Update the initramfs:
update-initramfs -u
Step 7: Reboot the Host
Reboot Proxmox to apply all changes:
reboot
Step 8: Verify VFIO Binding
After reboot, check that the GPU is bound to vfio-pci:
lspci -k
Example output:
01:00.0 VGA compatible controller: Advanced Micro Devices, Inc. [AMD/ATI] Bonaire [FirePro W5100]
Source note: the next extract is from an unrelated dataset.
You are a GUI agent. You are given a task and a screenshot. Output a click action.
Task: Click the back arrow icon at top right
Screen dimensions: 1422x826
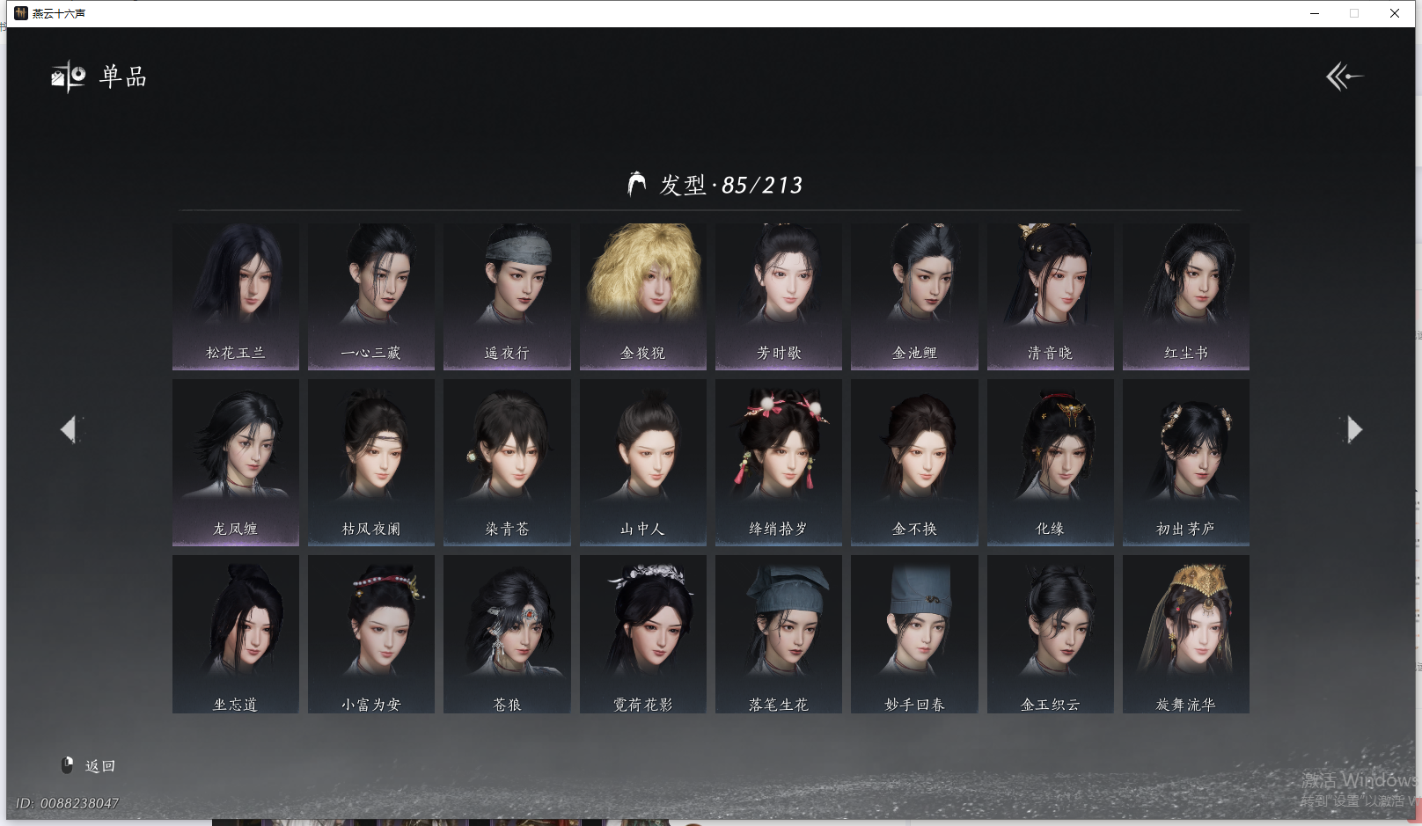pos(1344,77)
Subsystem: Hewlett-Packard Company FirePro W5100
Kernel driver in use: vfio-pci
Kernel modules: radeon, amdgpu
If the GPU is still using another driver (e.g., nvidia or nouveau), revisit the blacklisting and initramfs steps.
Conclusion
Your Proxmox host is now configured to support GPU passthrough using VFIO. You can proceed to attach this GPU to a virtual machine through Proxmox’s Web UI or by manually editing the VM configuration file.
Let me know if you’d like a continuation of this guide to cover VM creation, VBIOS passthrough, or troubleshooting.